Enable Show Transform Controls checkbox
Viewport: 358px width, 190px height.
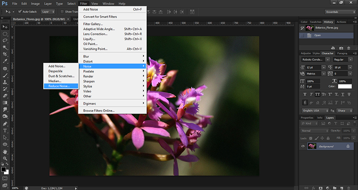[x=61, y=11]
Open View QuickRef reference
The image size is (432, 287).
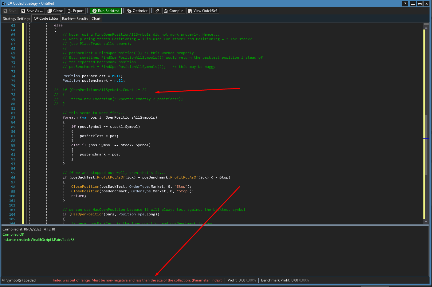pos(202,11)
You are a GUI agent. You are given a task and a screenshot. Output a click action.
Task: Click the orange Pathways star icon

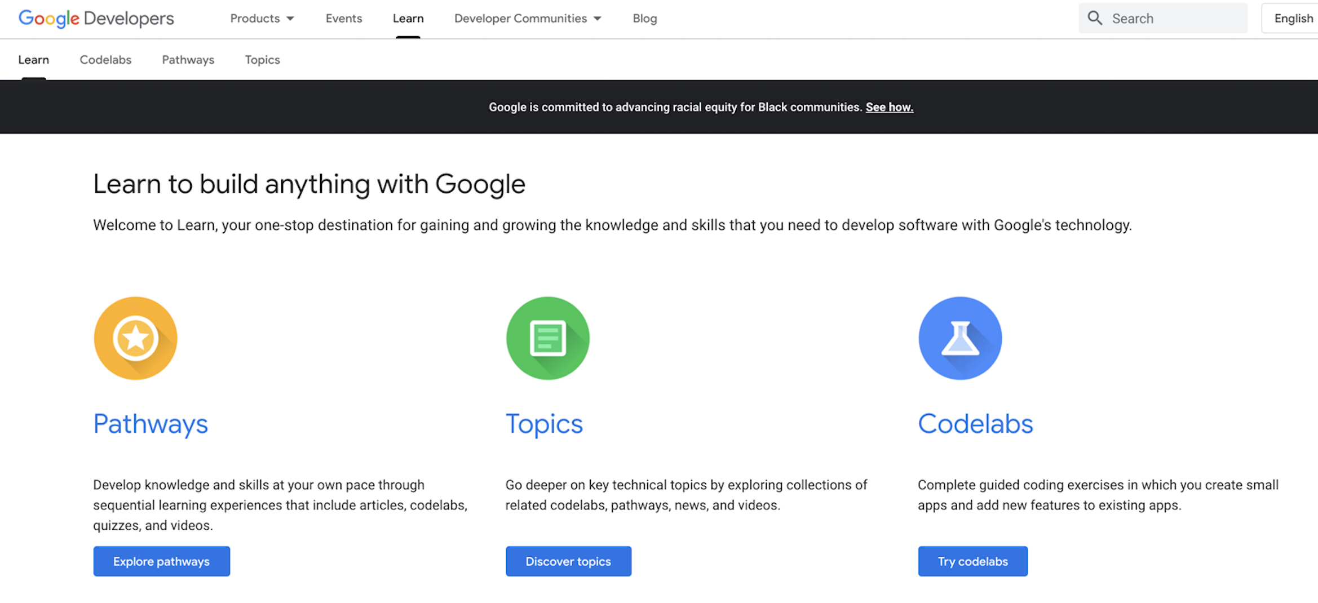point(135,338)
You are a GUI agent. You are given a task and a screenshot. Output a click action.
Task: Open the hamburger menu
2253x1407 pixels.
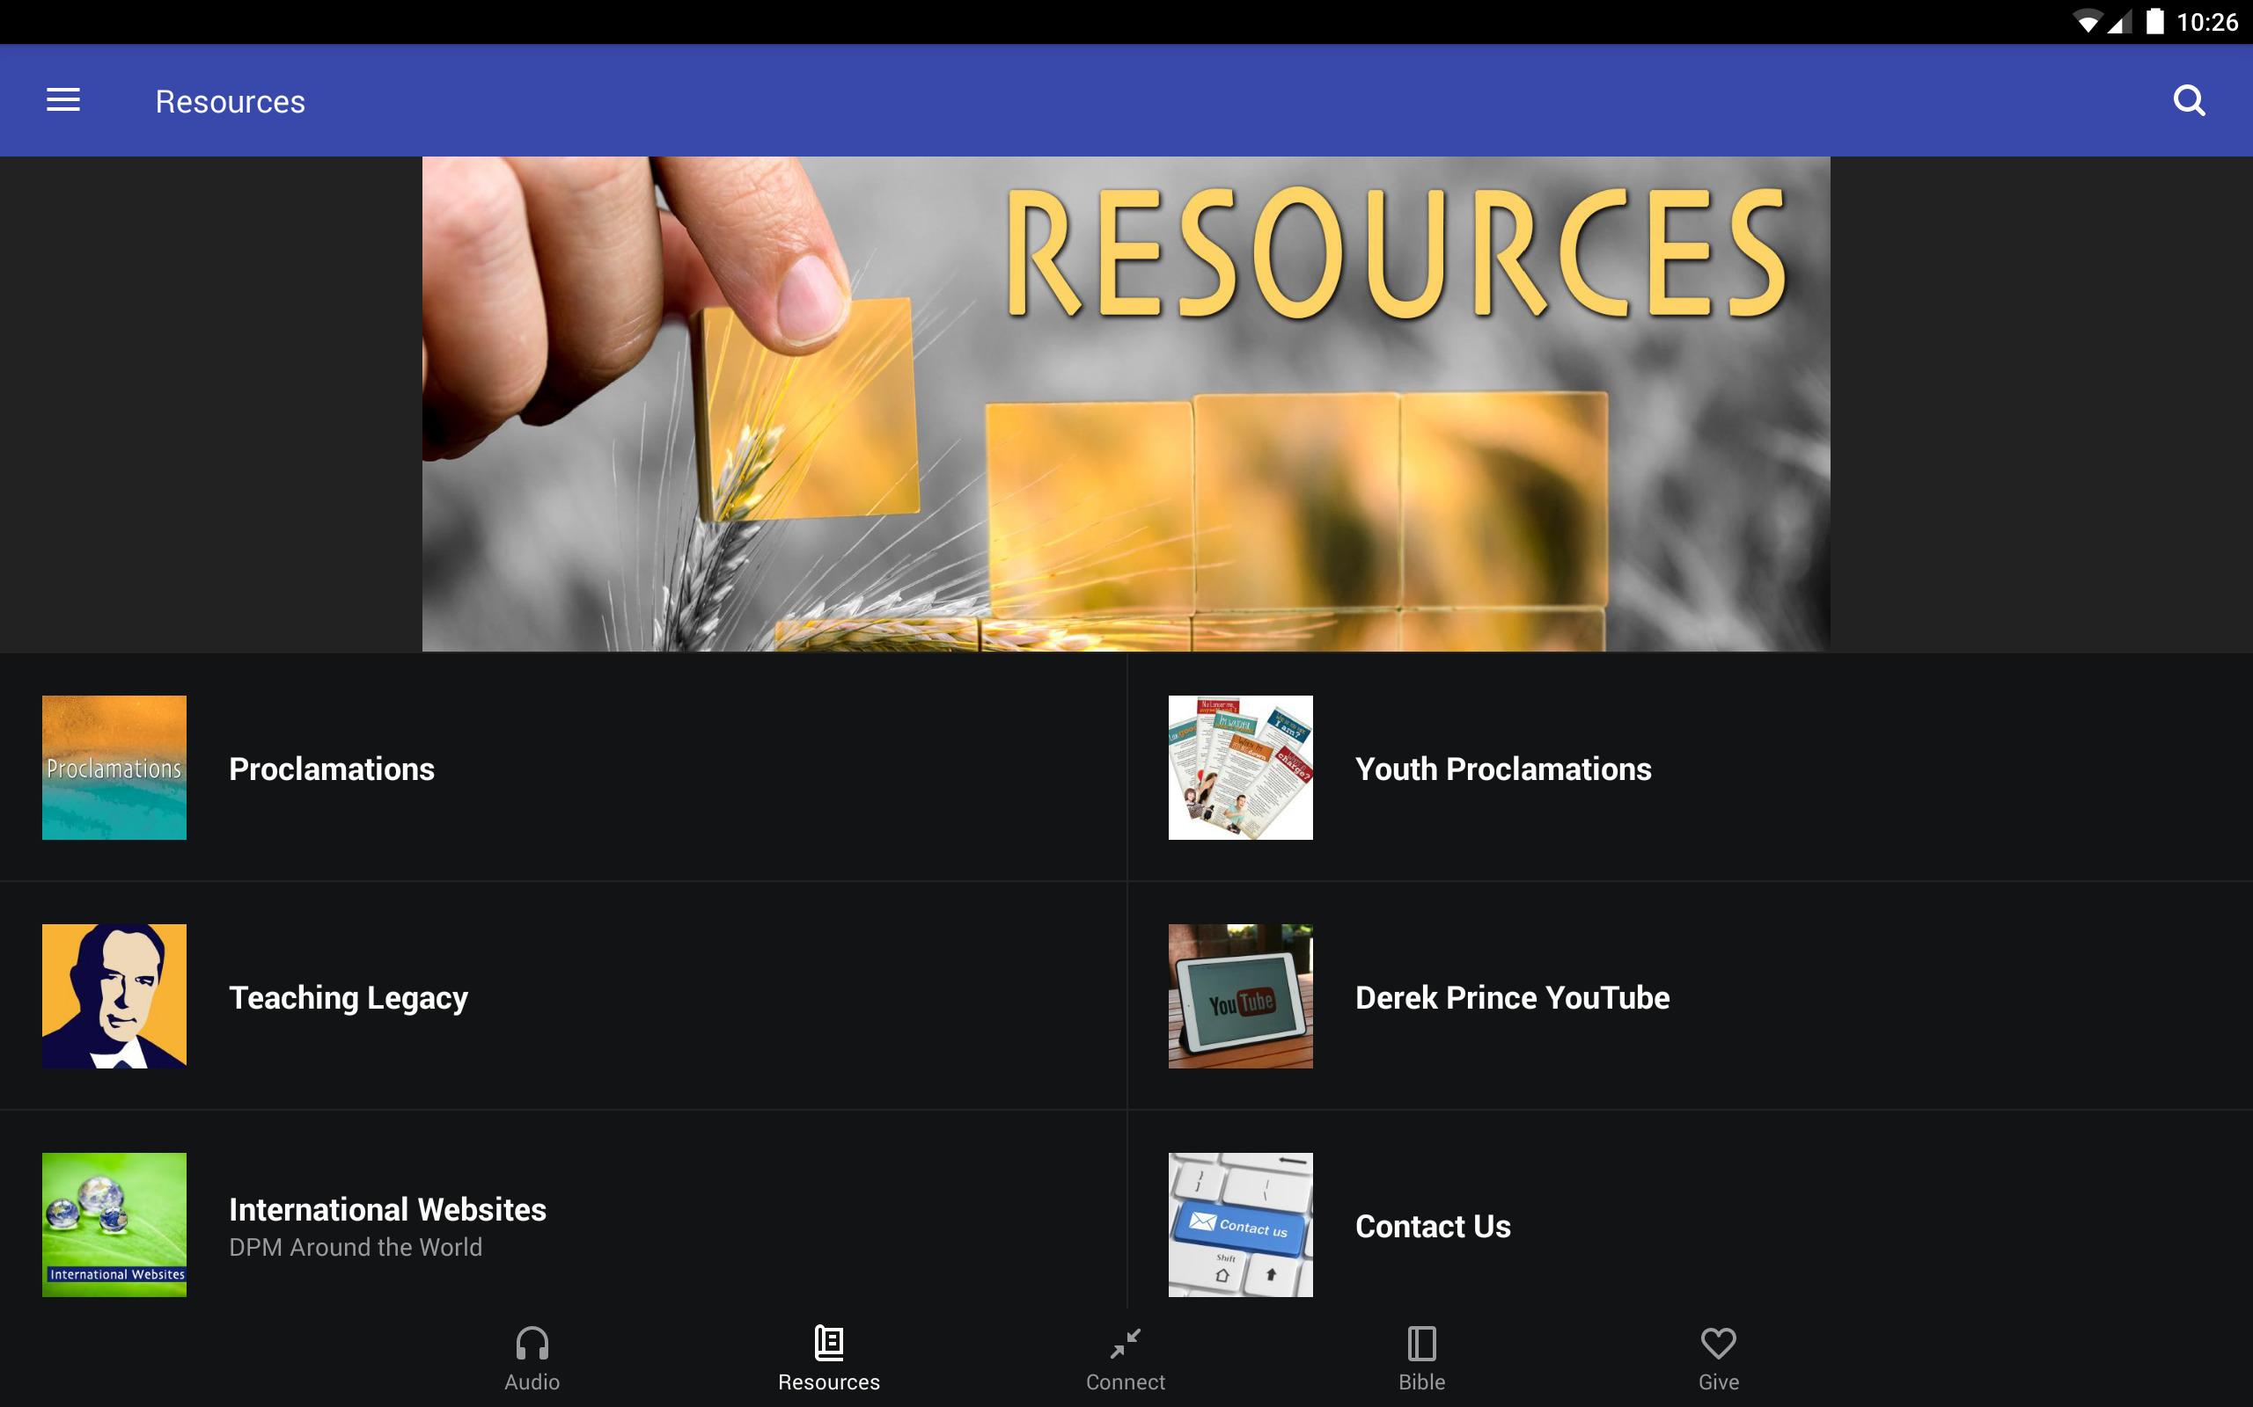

EXERCISE OBJECTIVE:
Please copy out every line of the material above word for word, leaving out the pictures.

THE ANSWER:
Enable Show Transform Controls checkbox
Viewport: 358px width, 190px height.
[x=61, y=11]
Open View QuickRef reference
The image size is (432, 287).
pos(202,11)
You are a GUI agent. You are given a task and a screenshot. Output a click action.
Task: Click the orange Pathways star icon

point(135,338)
You are a GUI agent. You are given a task and a screenshot. Output a click action.
Task: Open the hamburger menu
2253x1407 pixels.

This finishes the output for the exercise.